*** Task material Section Begins ***

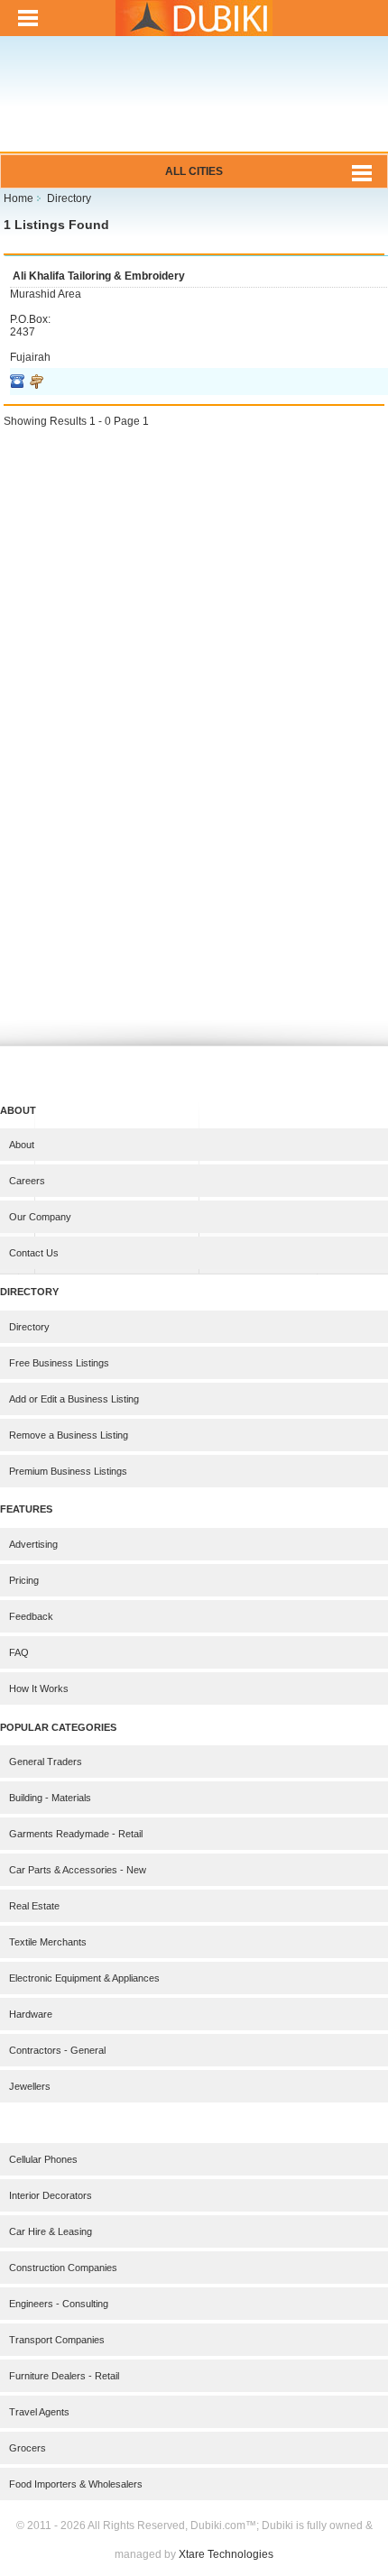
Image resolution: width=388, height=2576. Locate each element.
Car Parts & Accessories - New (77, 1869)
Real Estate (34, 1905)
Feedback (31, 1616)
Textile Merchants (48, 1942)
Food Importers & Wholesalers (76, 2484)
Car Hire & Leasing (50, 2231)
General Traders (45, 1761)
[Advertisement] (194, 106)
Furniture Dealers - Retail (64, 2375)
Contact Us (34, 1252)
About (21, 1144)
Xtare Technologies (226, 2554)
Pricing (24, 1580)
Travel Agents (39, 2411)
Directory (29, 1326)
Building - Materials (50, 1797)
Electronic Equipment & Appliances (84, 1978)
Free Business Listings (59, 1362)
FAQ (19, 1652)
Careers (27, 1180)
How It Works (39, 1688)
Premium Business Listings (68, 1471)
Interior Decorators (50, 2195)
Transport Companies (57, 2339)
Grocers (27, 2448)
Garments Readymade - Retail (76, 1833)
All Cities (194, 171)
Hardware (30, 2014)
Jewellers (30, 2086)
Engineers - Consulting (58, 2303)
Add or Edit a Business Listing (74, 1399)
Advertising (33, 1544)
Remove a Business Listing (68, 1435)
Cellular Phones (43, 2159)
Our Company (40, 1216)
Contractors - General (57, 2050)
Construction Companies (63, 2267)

*** Task material Section Ends ***
*** Task material Section Begins ***

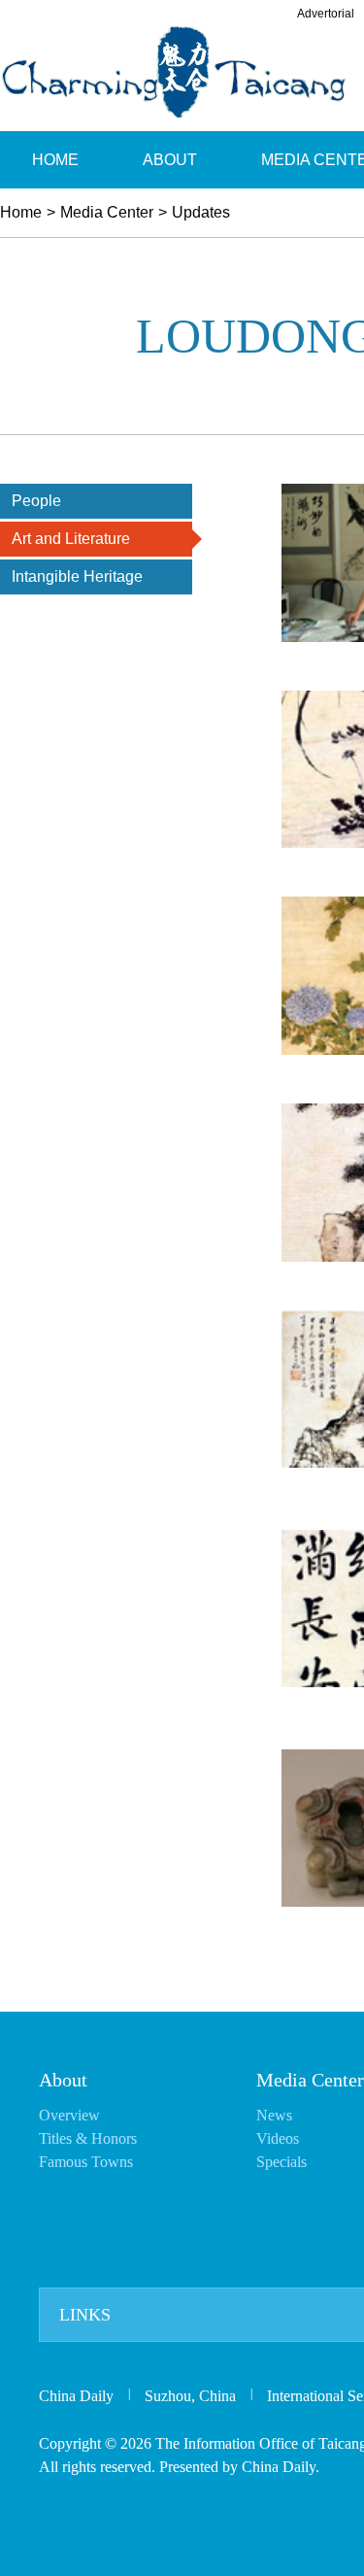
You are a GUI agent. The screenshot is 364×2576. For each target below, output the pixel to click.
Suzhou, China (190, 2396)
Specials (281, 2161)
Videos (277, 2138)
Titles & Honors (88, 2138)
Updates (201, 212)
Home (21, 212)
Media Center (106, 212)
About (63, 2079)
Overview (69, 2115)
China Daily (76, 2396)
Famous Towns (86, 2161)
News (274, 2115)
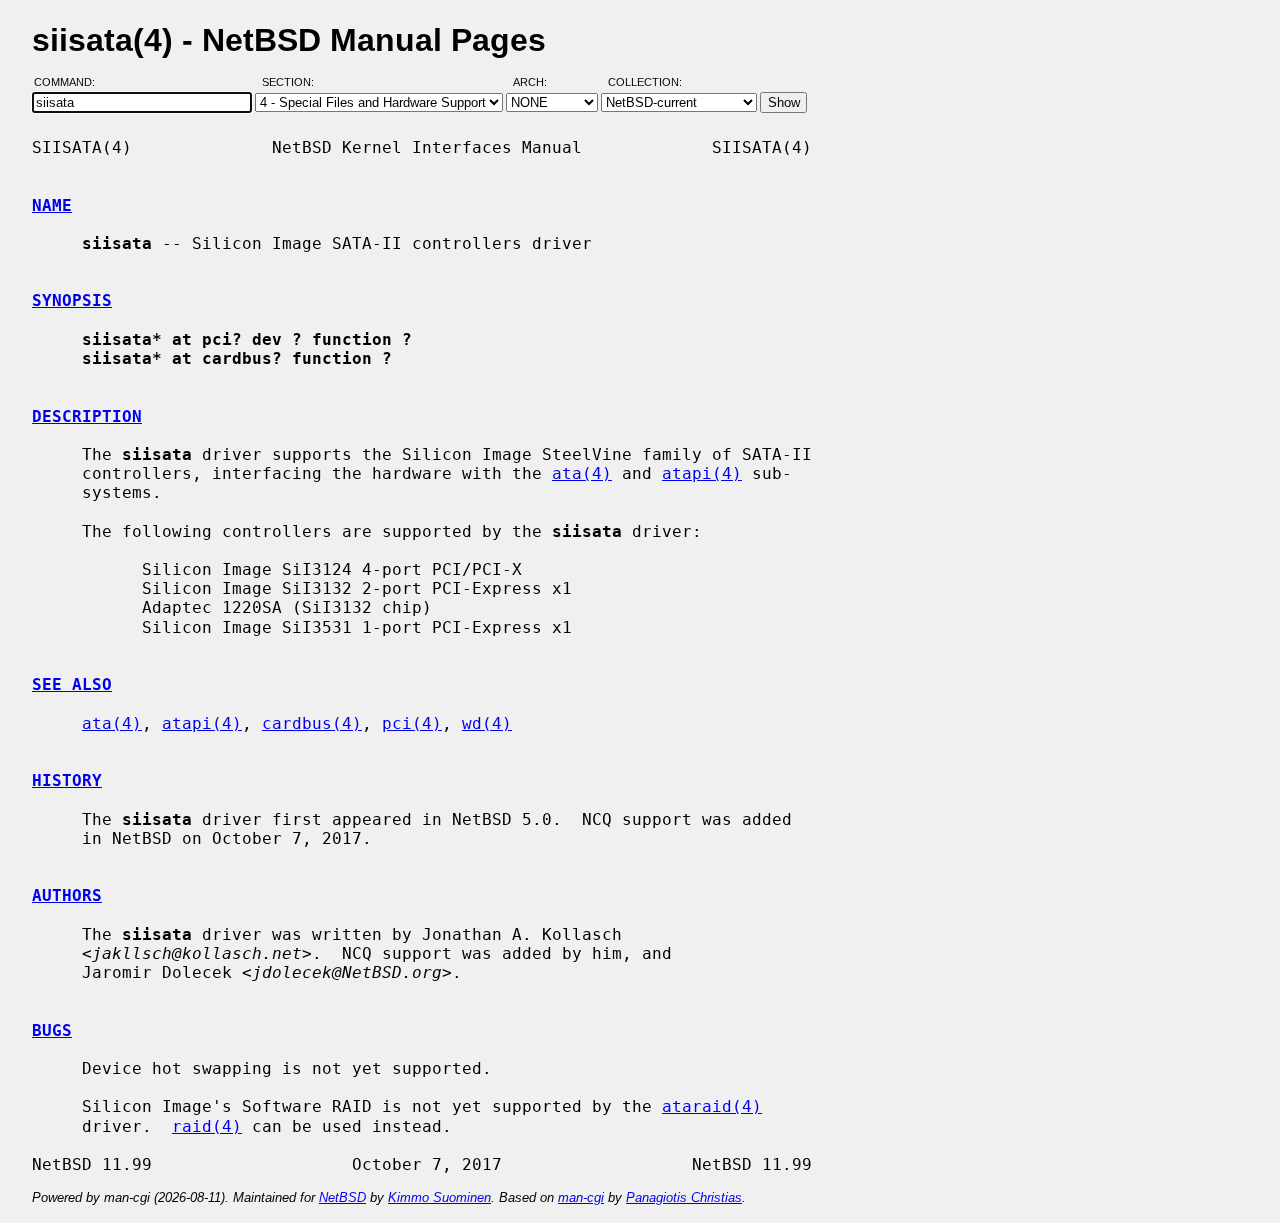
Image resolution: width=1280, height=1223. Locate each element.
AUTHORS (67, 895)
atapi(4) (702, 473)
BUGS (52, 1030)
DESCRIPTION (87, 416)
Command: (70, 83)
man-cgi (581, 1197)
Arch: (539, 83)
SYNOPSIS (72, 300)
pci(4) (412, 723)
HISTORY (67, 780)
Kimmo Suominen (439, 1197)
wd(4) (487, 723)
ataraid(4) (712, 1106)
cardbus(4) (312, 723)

*** Task material Section Ends ***
*** Task material Section Begins ***

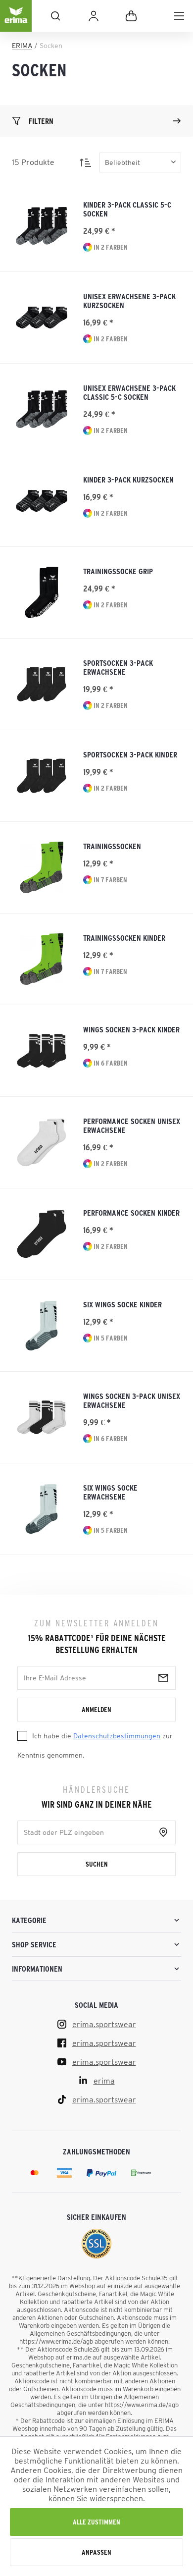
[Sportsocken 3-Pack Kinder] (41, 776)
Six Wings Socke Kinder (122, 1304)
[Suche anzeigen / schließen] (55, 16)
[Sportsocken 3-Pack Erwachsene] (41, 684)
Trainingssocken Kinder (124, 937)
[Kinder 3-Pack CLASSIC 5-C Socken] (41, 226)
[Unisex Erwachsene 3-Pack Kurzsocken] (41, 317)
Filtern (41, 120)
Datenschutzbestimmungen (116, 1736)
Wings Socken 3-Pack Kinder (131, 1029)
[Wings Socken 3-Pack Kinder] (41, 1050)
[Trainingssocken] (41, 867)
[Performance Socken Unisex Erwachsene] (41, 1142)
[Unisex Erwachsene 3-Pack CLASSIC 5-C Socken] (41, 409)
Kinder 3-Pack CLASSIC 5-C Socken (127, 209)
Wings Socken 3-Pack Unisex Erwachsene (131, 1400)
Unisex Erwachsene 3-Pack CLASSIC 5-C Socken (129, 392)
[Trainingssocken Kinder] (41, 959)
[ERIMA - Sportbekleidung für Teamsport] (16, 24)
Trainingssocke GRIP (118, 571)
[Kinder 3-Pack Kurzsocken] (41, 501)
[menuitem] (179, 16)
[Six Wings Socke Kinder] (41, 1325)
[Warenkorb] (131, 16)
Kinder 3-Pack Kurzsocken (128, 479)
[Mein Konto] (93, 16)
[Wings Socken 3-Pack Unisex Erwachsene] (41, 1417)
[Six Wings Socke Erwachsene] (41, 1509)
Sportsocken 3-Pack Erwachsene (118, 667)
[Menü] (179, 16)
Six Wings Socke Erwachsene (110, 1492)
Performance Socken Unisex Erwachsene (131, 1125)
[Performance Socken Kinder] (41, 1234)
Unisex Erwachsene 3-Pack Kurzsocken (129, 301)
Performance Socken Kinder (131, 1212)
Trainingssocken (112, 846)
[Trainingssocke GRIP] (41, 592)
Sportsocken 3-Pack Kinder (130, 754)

*** Task material Section Ends ***

* [Assigned task]:
Look back at the entries above. Retype the line with "Image resolution: width=388, height=2576.", the line with "Xtare Technologies (226, 2554)", and all lines in between.

* [Your solution]:
Image resolution: width=388, height=2576. Locate each element.
Car Parts & Accessories - New (77, 1869)
Real Estate (34, 1905)
Feedback (31, 1616)
Textile Merchants (48, 1942)
Food Importers & Wholesalers (76, 2484)
Car Hire & Leasing (50, 2231)
General Traders (45, 1761)
[Advertisement] (194, 106)
Furniture Dealers - Retail (64, 2375)
Contact Us (34, 1252)
About (21, 1144)
Xtare Technologies (226, 2554)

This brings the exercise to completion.